A la lecture de ce qui va suivre, certains seront sûrement surpris de constater qu'un travail essentiellement consacré à l'histoire de la sociologie prenne pour point de départ la « naissance de la philosophie », en se permettant au passage de faire référence à la problématique du « mythe» en tant qu'il serait lui-même au fondement de la philosophie. Je commencerai donc par justifier un tel détour avant de m'engager dans le vif du sujet.

Si l'on admet que la sociologie, au même titre que la science, participe d'abord et avant tout du domaine de la connaissance en général, il faut alors reconnaître que son histoire s'inscrit inévitablement dans l'histoire de la connaissance en général. Sur la base du postulat dialectique fondamental selon lequel toute possibilité de connaissance implique l'unité originelle du sujet et de l'objet, trois étapes historiques essentielles doivent alors être mises en lumières.
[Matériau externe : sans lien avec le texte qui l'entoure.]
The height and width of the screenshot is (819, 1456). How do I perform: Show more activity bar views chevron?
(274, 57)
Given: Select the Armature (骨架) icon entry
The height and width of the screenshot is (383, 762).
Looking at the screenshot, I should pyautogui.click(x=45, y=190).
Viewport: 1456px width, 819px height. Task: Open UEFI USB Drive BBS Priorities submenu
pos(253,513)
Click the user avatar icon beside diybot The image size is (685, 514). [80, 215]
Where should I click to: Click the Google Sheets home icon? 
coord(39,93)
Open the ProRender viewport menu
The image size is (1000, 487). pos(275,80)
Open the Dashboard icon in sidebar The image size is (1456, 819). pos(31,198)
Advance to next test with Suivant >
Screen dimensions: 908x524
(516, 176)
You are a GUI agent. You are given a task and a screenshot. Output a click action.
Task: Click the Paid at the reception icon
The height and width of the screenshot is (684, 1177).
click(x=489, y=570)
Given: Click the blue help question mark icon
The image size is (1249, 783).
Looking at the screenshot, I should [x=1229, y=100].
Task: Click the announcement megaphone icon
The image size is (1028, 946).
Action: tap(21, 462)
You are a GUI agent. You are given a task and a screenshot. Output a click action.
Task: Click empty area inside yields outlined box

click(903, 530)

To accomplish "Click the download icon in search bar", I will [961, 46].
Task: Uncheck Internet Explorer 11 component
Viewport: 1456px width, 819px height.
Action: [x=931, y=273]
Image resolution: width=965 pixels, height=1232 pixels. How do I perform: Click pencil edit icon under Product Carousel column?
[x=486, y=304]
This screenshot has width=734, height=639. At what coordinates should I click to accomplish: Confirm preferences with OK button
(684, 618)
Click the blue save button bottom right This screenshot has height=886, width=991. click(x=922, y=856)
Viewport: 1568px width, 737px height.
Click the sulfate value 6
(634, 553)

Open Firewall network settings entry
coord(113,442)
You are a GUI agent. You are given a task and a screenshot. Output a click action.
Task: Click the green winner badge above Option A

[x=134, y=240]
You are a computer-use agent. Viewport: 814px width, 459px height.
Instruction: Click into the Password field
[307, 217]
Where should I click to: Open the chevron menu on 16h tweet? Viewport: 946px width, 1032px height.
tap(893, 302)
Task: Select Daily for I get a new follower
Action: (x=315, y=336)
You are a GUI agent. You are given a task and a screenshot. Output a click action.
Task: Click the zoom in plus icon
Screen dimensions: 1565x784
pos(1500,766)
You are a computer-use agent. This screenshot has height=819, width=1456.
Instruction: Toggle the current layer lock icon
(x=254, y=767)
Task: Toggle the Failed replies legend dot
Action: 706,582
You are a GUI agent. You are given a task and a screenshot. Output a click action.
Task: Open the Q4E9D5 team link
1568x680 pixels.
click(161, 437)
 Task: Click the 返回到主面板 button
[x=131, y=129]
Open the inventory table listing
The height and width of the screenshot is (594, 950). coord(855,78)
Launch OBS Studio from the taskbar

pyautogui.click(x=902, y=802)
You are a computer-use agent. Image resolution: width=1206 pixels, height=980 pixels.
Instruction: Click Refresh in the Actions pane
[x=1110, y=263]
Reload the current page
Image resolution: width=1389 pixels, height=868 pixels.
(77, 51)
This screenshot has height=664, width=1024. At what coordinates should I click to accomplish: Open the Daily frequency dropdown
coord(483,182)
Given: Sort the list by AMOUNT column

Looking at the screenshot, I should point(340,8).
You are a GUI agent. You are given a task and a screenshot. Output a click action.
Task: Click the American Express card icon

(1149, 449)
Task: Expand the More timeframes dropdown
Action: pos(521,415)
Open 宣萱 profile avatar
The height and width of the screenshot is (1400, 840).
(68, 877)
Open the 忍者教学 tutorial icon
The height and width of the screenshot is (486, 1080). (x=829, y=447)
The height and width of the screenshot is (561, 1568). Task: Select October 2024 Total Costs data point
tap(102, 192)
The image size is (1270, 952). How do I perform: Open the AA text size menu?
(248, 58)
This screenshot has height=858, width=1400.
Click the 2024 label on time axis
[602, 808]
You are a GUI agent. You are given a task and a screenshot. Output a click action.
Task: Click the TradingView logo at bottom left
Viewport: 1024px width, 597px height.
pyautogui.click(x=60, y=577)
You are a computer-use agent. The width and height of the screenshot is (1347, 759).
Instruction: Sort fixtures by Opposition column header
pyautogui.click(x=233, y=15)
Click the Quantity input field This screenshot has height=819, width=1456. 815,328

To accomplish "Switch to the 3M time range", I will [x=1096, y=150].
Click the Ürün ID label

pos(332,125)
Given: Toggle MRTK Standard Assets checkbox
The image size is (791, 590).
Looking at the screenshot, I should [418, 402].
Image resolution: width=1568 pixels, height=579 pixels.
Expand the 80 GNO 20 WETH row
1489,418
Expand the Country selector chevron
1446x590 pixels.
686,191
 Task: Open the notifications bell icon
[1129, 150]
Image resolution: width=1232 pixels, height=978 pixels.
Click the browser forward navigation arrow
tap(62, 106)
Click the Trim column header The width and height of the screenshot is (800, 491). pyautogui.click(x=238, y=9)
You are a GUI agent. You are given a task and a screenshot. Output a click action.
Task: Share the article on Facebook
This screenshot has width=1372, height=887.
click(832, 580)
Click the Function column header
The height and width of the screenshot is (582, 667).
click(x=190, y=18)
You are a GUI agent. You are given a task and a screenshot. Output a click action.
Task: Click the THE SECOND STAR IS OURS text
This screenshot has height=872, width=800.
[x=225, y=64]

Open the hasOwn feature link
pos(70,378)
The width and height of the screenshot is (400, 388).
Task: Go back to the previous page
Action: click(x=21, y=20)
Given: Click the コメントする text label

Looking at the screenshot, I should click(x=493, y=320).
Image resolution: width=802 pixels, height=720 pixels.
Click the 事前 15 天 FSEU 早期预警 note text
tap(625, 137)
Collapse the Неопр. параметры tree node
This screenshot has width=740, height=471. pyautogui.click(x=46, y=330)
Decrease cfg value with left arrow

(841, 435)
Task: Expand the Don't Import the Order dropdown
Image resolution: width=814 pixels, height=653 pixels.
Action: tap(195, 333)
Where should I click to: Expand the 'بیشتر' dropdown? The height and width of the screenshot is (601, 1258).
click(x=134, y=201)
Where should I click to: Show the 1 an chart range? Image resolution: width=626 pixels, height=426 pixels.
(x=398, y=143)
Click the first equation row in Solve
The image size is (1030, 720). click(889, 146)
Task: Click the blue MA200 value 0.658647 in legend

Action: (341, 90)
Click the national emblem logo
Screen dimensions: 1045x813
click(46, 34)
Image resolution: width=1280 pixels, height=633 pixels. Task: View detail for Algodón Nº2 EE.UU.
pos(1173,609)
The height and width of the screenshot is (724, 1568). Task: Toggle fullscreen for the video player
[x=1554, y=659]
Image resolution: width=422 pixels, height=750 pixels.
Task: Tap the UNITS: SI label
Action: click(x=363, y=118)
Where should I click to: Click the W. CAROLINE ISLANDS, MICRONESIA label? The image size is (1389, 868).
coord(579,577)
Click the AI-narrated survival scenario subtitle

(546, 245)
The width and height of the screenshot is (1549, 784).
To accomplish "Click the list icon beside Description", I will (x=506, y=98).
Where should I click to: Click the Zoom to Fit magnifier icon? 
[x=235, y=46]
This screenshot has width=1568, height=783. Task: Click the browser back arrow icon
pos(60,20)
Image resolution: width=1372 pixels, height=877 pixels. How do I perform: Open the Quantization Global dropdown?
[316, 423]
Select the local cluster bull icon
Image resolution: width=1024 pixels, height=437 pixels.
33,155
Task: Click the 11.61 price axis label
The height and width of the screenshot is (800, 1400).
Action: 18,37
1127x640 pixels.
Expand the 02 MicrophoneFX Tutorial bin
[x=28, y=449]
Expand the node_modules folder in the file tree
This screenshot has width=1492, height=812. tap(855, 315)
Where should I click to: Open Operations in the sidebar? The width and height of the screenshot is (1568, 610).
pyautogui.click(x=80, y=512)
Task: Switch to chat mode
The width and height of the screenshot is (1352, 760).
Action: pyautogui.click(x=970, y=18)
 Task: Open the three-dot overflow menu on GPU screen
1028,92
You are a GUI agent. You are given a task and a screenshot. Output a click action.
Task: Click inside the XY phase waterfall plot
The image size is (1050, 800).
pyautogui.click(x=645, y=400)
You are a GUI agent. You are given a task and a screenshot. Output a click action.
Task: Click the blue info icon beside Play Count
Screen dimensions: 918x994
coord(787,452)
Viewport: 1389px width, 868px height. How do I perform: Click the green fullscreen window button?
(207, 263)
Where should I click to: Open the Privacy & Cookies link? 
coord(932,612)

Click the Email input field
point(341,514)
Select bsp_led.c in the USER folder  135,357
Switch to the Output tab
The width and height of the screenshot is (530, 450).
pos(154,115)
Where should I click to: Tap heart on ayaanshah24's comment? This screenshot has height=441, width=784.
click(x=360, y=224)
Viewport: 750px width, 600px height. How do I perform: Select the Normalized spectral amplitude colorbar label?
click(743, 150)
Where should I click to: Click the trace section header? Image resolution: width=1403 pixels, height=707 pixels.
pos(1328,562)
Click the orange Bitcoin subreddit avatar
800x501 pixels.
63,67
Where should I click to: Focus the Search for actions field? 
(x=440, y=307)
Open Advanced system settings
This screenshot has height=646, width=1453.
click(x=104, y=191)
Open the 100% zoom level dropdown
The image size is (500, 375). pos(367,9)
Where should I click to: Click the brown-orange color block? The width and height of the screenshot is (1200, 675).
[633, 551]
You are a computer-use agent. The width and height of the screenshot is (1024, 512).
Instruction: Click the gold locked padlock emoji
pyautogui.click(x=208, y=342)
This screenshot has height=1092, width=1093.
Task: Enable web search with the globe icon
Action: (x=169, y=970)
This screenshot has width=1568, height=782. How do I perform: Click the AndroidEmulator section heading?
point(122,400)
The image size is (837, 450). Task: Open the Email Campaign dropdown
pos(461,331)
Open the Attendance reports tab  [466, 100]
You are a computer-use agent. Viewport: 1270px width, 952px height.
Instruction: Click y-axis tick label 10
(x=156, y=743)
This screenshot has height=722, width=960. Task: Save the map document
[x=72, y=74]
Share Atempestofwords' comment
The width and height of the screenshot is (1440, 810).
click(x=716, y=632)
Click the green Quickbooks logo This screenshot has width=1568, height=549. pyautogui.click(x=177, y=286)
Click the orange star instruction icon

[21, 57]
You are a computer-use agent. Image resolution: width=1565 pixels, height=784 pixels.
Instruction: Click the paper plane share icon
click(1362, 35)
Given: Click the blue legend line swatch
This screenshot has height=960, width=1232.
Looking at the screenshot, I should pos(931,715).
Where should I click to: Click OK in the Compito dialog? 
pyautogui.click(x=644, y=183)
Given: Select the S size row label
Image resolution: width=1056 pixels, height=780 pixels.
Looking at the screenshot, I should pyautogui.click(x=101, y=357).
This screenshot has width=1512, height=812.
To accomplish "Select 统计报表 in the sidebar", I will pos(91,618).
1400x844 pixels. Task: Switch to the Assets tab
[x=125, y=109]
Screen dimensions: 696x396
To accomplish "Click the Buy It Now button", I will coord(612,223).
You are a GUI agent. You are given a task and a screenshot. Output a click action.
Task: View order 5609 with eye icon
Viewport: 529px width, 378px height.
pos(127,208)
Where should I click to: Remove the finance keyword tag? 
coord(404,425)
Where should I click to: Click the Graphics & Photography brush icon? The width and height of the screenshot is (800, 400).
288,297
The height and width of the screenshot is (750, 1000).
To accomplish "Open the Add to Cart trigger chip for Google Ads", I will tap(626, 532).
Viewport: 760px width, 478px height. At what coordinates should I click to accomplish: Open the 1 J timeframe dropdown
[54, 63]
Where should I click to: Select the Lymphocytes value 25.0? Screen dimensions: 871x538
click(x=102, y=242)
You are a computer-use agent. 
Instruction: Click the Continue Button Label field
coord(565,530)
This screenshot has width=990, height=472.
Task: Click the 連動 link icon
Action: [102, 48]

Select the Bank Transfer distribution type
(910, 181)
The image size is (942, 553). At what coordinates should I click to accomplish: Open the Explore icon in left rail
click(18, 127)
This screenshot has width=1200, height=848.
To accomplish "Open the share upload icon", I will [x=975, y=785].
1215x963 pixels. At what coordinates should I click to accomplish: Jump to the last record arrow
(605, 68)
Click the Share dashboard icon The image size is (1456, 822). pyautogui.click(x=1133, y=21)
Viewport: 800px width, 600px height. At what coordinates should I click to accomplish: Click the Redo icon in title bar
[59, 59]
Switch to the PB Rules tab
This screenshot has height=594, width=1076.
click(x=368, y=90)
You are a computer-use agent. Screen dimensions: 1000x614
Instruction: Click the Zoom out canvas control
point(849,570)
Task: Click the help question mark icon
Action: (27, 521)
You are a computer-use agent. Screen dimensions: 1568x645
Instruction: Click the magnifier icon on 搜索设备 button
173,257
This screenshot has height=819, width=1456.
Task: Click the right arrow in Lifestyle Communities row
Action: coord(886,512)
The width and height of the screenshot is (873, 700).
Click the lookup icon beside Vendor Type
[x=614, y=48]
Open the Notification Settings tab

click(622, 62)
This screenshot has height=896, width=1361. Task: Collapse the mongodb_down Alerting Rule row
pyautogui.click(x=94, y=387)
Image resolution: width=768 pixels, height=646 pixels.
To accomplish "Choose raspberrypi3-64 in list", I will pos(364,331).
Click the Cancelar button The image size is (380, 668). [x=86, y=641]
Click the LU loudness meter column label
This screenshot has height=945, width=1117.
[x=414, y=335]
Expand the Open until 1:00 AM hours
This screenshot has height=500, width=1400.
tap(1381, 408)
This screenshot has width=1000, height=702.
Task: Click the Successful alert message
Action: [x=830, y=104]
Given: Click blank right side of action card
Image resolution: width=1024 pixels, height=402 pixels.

Si la troisième de ces étapes est celle à laquelle se rapporte spécifiquement notre travail lorsqu'il veut appréhender la sociologie à travers le passage de son aliénation originelle comme science positive à son opérationnalisation contemporaine comme science tout terrain, et sachant qu'il s'agit là, plus largement, du passage du modèle épistémologique de la science moderne au nouveau paradigme post-moderne des technosciences opérationnelles, la seconde de ces étapes est, rétrospecti vement, celle à travers laquelle cette science moderne restait encore attachée à la philosophie; et la première, celle qui reliait encore justement la philosophie au mythe. C'est de toutes ces étapes que la sociologie contemporaine est véritablement issue, et c'est ainsi par référence à elles que doit continuer à être jugée sérieusement sa prétention à la connaissance objective.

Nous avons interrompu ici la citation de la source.